Women and Teaching


I’m thinking about becoming Catholic, and only one thing stands in my way now-- the issue on women teaching. The Bible, and many homies from early church fathers such as John Chrysostom, say that women are always prohibited from teaching. Yet the Catholic Church allows women in many teaching positions. How do these things go together?

Also, if I were to be interested in becoming an author of literary fiction, would that be considered teaching as readers could learn life lessons from my books?

Thanks :slight_smile:

Meaning of Didaskein and Women Teaching

That topic is taken out of context so much it’s mind-boggling. To sum it up, women are not to “teach”, as in give a homily during a liturgy. Otherwise, how do you explain centuries of nuns teaching in the villages and the schools? Even the most traditional Catholic colleges have women professors…

What websites have you been visiting to make you think you cannot teach or write?


I came from a non-denominational background before I converted as well. This was a slight issue for me until I thought of all my bible school teachers or VBS volunteers. All women.


I haven’t been visiting any websites, I was just confused about the Scripture :smiley:
I know that John Chrysostom said ‘The woman taught once, and ruined all’. He, at least, thought that women couldn’t teach.

What is your opinion about my second question?


You need to look at what he was speaking about. Was it teaching math, science, French, scripture? Or was he referring to Eve telling Adam what to do, in a pastoral sense, as the final authority? The latter, dear one, the latter. You need some strong catechesis to help you discern things from the ECF (and Sacred Scripture) before you go tackling things like that on your own. Take a look at the Church and her Saints. How many female saints were teaching nuns? A vast portion of them. Look at the female Doctors of the Church (not St Gianna, but she’s a good role model for women of today, too). They all TAUGHT. That is not forbidden. What they didn’t do is give homilies at Mass.

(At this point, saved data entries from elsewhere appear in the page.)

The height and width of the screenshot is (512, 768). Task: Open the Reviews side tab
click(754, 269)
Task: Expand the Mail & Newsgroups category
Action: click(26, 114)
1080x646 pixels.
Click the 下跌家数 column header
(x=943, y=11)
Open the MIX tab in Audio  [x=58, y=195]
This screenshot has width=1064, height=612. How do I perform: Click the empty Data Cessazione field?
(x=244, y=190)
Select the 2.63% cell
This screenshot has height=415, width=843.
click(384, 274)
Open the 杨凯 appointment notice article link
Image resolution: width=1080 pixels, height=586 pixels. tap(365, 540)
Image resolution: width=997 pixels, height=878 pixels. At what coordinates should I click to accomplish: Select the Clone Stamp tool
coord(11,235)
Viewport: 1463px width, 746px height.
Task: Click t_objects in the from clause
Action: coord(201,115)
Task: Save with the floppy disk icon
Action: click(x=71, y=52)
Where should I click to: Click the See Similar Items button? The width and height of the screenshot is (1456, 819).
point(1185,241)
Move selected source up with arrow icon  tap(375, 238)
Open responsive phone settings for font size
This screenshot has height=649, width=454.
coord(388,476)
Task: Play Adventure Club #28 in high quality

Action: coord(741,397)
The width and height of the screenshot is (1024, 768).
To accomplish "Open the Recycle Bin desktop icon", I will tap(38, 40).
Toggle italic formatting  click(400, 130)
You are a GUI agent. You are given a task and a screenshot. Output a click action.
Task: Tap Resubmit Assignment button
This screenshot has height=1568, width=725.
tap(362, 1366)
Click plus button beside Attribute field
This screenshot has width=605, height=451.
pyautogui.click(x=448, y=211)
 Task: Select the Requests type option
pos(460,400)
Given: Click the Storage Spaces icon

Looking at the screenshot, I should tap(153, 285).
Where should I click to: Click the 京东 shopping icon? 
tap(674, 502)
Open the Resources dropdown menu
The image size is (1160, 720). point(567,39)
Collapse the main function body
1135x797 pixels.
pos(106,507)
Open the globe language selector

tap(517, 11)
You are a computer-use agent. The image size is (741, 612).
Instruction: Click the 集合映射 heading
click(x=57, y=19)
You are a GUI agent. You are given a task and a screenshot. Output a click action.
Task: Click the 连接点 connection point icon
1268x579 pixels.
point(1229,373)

From St John Paul: https://w2.vatican.va/content/john-paul-ii/en/letters/1995/documents/hf_jp-ii_let_29061995_women.html


In my former Baptist upbringing, we were taught that it mean women should not be teachers of men, i.e., a woman should not be the pastor of men. Women always taught Sunday School classes, VBS, Bible studies. In the good old days, men would teach the adult Sunday School classes.


I think you’re taking a literal interpretation to an extreme that was never intended. Of course the Church does not prohibit women from writing literary fiction. But then the Church also does not prohibit women from teaching. If you are going to say that women cannot write literary fiction because people ‘could learn life lessons’ then you had better also ban women from becoming doctors, nurses, midwives, physiotherapists, optometrists, dental surgeons, lawyers, accountants, university professors, school teachers, musicians, actors, artists, and politicians, since it is likely that in all of these roles they will either teach explicitly (most senior doctors, for example, will at some point become responsible for teaching medical students and junior doctors) or implicitly (e.g. learning what you call a ‘life lesson’ from watching a film or a play).

I believe that what sacred scripture and the Church’s tradition prohibits is women giving theological instruction in the context of public worship. It is not even prohibited for women to give theological instruction in an educational setting such as a school or university. When I was at university there was a lecturer in the theology faculty who was a Sister of Notre Dame de Namur. There are, of course, many Catholic women, religious and secular, who are distinguished academics (look up Elisabeth Schüssler Fiorenza for example).

Finally, you must have heard of the great Scottish Catholic novelist Dame Muriel Spark, probably best known for The Prime of Miss Jean Brodie.


Not to worry COME ON HOME:grinning:

1 That was a different age and culture

2 Mother’s have always been a critical part of teaching their offspring {Mary taught Jesus}

3 For many-hundreds of years Women Religious have been deeply involved in education

4 St John C and the like were speaking {if my memory serves} about in Church as ONLY a Priest or Deacon CAN give the homily; not claiming that women have NO right to teach the faith.

And feel FREE to become an author; no prohibitions against that.

God Bless you, and may He guide your life path;

To Jesus THROUGH Mary,


Might as well bar women from motherhood since mothers are the first teachers of their children.


we women teach. we run ministries within our Diocese that include catechism of new catholics, baptism sponsorship, we run prayer groups, funeral and comforting groups, we teach other women and men what the functions of our ministry is, be it a special minister for communion , or to help prepare a family for baptism.
we have the Catholic women league. we teach each other lots of things.

we have the legion of mary.

in Australia the Plenery Council is coming up, women have a voice, as do men, as to what we want to see in the church.

please do not read the Bible literally and apply modern day customs and cultures to a 2000 year old document.
If we were all to do that, we would have parapets on our houses, as a recommendation in the New Testament too.


you can become a teacher, a writer, an artist, anything you want. Just remember to serve God first , through it. I would recommend reading a little on Hermeneutics and Biblical Exegesis , for how to read the Bible.

there is also a great book called Reading the Bible, edited by Maurice Ryan.